SUPPLIED DATA »
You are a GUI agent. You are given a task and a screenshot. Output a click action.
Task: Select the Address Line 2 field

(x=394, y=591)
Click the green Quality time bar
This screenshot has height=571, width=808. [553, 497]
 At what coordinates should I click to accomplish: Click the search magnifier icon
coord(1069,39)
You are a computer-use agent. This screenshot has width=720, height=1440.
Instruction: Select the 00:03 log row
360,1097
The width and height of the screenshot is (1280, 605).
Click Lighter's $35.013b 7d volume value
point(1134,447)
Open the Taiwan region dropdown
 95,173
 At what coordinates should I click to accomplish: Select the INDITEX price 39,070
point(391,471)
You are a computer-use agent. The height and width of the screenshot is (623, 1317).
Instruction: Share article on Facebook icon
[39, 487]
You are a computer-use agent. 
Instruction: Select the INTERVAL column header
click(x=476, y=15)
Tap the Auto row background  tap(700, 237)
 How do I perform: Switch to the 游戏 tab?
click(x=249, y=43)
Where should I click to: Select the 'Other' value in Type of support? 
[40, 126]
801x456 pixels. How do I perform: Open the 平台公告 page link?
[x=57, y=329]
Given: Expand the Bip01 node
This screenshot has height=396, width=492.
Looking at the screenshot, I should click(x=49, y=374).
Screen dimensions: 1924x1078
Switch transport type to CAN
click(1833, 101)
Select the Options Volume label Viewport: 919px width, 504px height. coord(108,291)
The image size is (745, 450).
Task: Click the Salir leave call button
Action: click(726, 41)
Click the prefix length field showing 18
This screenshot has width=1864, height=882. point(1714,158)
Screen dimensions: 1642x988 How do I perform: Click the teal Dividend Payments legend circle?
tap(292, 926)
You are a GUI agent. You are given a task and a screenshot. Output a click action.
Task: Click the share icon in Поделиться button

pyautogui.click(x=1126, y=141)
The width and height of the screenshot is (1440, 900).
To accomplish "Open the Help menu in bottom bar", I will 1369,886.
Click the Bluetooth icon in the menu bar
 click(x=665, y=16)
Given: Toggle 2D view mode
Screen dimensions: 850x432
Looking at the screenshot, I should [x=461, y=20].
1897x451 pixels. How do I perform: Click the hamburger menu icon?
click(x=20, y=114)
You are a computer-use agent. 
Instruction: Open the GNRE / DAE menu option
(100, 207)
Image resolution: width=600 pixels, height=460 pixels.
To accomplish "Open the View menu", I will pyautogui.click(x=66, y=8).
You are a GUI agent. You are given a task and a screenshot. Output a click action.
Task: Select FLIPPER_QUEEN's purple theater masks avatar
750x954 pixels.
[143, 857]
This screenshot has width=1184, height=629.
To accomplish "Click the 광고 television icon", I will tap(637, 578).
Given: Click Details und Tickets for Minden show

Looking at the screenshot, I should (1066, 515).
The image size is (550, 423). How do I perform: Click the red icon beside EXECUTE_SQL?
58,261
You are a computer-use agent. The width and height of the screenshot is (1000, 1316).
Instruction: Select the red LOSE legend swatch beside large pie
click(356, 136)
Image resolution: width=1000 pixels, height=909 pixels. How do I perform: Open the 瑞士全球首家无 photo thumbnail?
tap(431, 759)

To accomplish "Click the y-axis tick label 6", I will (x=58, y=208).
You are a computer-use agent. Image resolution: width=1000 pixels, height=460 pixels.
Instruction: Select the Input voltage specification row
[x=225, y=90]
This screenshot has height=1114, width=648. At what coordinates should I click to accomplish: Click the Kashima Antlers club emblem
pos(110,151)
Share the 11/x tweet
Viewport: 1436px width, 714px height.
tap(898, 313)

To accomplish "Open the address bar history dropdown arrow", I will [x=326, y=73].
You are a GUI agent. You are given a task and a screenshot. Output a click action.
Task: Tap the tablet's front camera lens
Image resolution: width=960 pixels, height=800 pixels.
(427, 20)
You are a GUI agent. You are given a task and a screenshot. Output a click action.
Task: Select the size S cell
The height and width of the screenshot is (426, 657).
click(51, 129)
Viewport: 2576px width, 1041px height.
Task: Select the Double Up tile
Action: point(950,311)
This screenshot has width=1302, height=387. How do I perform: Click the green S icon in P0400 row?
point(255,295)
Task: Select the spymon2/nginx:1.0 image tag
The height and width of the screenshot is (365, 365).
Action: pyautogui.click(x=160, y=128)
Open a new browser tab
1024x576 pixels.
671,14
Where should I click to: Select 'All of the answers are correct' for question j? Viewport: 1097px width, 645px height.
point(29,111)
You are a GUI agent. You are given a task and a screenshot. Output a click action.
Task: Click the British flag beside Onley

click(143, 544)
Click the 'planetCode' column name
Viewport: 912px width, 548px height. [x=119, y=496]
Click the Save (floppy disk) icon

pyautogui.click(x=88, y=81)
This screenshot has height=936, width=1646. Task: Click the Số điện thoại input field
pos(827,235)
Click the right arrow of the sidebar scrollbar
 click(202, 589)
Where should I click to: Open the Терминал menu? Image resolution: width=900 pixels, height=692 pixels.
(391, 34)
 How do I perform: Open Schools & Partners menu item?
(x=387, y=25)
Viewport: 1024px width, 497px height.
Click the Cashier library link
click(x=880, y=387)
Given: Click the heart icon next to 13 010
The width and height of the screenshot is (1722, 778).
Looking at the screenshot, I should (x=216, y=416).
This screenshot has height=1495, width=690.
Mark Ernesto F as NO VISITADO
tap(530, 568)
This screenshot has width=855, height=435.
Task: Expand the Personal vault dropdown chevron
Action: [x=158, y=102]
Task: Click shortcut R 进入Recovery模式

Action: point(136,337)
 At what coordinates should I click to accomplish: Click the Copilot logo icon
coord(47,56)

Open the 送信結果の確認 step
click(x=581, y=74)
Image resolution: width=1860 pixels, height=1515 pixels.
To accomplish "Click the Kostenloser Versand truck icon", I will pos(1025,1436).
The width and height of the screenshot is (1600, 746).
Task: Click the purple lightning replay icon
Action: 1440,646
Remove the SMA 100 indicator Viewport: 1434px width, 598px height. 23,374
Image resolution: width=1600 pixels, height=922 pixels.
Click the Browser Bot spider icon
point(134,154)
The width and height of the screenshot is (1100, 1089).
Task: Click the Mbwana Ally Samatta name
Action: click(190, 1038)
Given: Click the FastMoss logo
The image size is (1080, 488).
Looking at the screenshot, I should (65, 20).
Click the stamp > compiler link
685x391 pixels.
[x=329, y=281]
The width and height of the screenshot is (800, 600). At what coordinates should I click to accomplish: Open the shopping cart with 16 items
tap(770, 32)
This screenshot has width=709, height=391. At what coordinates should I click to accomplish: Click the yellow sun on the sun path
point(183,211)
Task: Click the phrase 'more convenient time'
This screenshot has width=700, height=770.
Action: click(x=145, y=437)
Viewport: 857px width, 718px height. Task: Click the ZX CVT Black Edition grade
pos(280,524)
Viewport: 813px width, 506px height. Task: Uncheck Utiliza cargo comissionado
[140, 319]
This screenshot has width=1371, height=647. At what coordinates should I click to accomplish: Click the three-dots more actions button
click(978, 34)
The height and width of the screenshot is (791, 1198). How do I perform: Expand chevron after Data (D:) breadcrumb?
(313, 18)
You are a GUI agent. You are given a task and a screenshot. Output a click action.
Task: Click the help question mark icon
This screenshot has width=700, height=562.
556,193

YOUR ASSIGNMENT » All the records above need to be set down again exactly as they were given.

EXERCISE ANSWER »
You are a GUI agent. You are given a task and a screenshot. Output a click action.
Task: Select the Address Line 2 field

(x=394, y=591)
Click the green Quality time bar
This screenshot has height=571, width=808. [553, 497]
 At what coordinates should I click to accomplish: Click the search magnifier icon
coord(1069,39)
You are a computer-use agent. This screenshot has width=720, height=1440.
Instruction: Select the 00:03 log row
360,1097
The width and height of the screenshot is (1280, 605).
Click Lighter's $35.013b 7d volume value
point(1134,447)
Open the Taiwan region dropdown
 95,173
 At what coordinates should I click to accomplish: Select the INDITEX price 39,070
point(391,471)
You are a computer-use agent. The height and width of the screenshot is (623, 1317).
Instruction: Share article on Facebook icon
[39, 487]
You are a computer-use agent. 
Instruction: Select the INTERVAL column header
click(x=476, y=15)
Tap the Auto row background  tap(700, 237)
 How do I perform: Switch to the 游戏 tab?
click(x=249, y=43)
Where should I click to: Select the 'Other' value in Type of support? 
[40, 126]
801x456 pixels. How do I perform: Open the 平台公告 page link?
[x=57, y=329]
Given: Expand the Bip01 node
This screenshot has height=396, width=492.
Looking at the screenshot, I should click(x=49, y=374).
Screen dimensions: 1924x1078
Switch transport type to CAN
click(1833, 101)
Select the Options Volume label Viewport: 919px width, 504px height. coord(108,291)
The image size is (745, 450).
Task: Click the Salir leave call button
Action: click(726, 41)
Click the prefix length field showing 18
This screenshot has width=1864, height=882. point(1714,158)
Screen dimensions: 1642x988 How do I perform: Click the teal Dividend Payments legend circle?
tap(292, 926)
You are a GUI agent. You are given a task and a screenshot. Output a click action.
Task: Click the share icon in Поделиться button

pyautogui.click(x=1126, y=141)
The width and height of the screenshot is (1440, 900).
To accomplish "Open the Help menu in bottom bar", I will 1369,886.
Click the Bluetooth icon in the menu bar
 click(x=665, y=16)
Given: Toggle 2D view mode
Screen dimensions: 850x432
Looking at the screenshot, I should [x=461, y=20].
1897x451 pixels. How do I perform: Click the hamburger menu icon?
click(x=20, y=114)
You are a computer-use agent. 
Instruction: Open the GNRE / DAE menu option
(100, 207)
Image resolution: width=600 pixels, height=460 pixels.
To accomplish "Open the View menu", I will pyautogui.click(x=66, y=8).
You are a GUI agent. You are given a task and a screenshot. Output a click action.
Task: Select FLIPPER_QUEEN's purple theater masks avatar
750x954 pixels.
[143, 857]
This screenshot has width=1184, height=629.
To accomplish "Click the 광고 television icon", I will tap(637, 578).
Given: Click Details und Tickets for Minden show

Looking at the screenshot, I should (1066, 515).
The image size is (550, 423). How do I perform: Click the red icon beside EXECUTE_SQL?
58,261
You are a computer-use agent. The width and height of the screenshot is (1000, 1316).
Instruction: Select the red LOSE legend swatch beside large pie
click(356, 136)
Image resolution: width=1000 pixels, height=909 pixels. How do I perform: Open the 瑞士全球首家无 photo thumbnail?
tap(431, 759)

To accomplish "Click the y-axis tick label 6", I will (x=58, y=208).
You are a computer-use agent. Image resolution: width=1000 pixels, height=460 pixels.
Instruction: Select the Input voltage specification row
[x=225, y=90]
This screenshot has height=1114, width=648. At what coordinates should I click to accomplish: Click the Kashima Antlers club emblem
pos(110,151)
Share the 11/x tweet
Viewport: 1436px width, 714px height.
tap(898, 313)

To accomplish "Open the address bar history dropdown arrow", I will [x=326, y=73].
You are a GUI agent. You are given a task and a screenshot. Output a click action.
Task: Tap the tablet's front camera lens
Image resolution: width=960 pixels, height=800 pixels.
(427, 20)
You are a GUI agent. You are given a task and a screenshot. Output a click action.
Task: Select the size S cell
The height and width of the screenshot is (426, 657).
click(51, 129)
Viewport: 2576px width, 1041px height.
Task: Select the Double Up tile
Action: point(950,311)
This screenshot has width=1302, height=387. How do I perform: Click the green S icon in P0400 row?
point(255,295)
Task: Select the spymon2/nginx:1.0 image tag
The height and width of the screenshot is (365, 365).
Action: pyautogui.click(x=160, y=128)
Open a new browser tab
1024x576 pixels.
671,14
Where should I click to: Select 'All of the answers are correct' for question j? Viewport: 1097px width, 645px height.
point(29,111)
You are a GUI agent. You are given a task and a screenshot. Output a click action.
Task: Click the British flag beside Onley

click(143, 544)
Click the 'planetCode' column name
Viewport: 912px width, 548px height. [x=119, y=496]
Click the Save (floppy disk) icon

pyautogui.click(x=88, y=81)
This screenshot has height=936, width=1646. Task: Click the Số điện thoại input field
pos(827,235)
Click the right arrow of the sidebar scrollbar
 click(202, 589)
Where should I click to: Open the Терминал menu? Image resolution: width=900 pixels, height=692 pixels.
(391, 34)
 How do I perform: Open Schools & Partners menu item?
(x=387, y=25)
Viewport: 1024px width, 497px height.
Click the Cashier library link
click(x=880, y=387)
Given: Click the heart icon next to 13 010
The width and height of the screenshot is (1722, 778).
Looking at the screenshot, I should (x=216, y=416).
This screenshot has height=1495, width=690.
Mark Ernesto F as NO VISITADO
tap(530, 568)
This screenshot has width=855, height=435.
Task: Expand the Personal vault dropdown chevron
Action: [x=158, y=102]
Task: Click shortcut R 进入Recovery模式

Action: point(136,337)
 At what coordinates should I click to accomplish: Click the Copilot logo icon
coord(47,56)

Open the 送信結果の確認 step
click(x=581, y=74)
Image resolution: width=1860 pixels, height=1515 pixels.
To accomplish "Click the Kostenloser Versand truck icon", I will pos(1025,1436).
The width and height of the screenshot is (1600, 746).
Task: Click the purple lightning replay icon
Action: 1440,646
Remove the SMA 100 indicator Viewport: 1434px width, 598px height. 23,374
Image resolution: width=1600 pixels, height=922 pixels.
Click the Browser Bot spider icon
point(134,154)
The width and height of the screenshot is (1100, 1089).
Task: Click the Mbwana Ally Samatta name
Action: click(190, 1038)
Given: Click the FastMoss logo
The image size is (1080, 488).
Looking at the screenshot, I should (65, 20).
Click the stamp > compiler link
685x391 pixels.
[x=329, y=281]
The width and height of the screenshot is (800, 600). At what coordinates should I click to accomplish: Open the shopping cart with 16 items
tap(770, 32)
This screenshot has width=709, height=391. At what coordinates should I click to accomplish: Click the yellow sun on the sun path
point(183,211)
Task: Click the phrase 'more convenient time'
This screenshot has width=700, height=770.
Action: click(x=145, y=437)
Viewport: 857px width, 718px height. Task: Click the ZX CVT Black Edition grade
pos(280,524)
Viewport: 813px width, 506px height. Task: Uncheck Utiliza cargo comissionado
[140, 319]
This screenshot has width=1371, height=647. At what coordinates should I click to accomplish: Click the three-dots more actions button
click(978, 34)
The height and width of the screenshot is (791, 1198). How do I perform: Expand chevron after Data (D:) breadcrumb?
(313, 18)
You are a GUI agent. You are given a task and a screenshot. Output a click action.
Task: Click the help question mark icon
This screenshot has width=700, height=562.
556,193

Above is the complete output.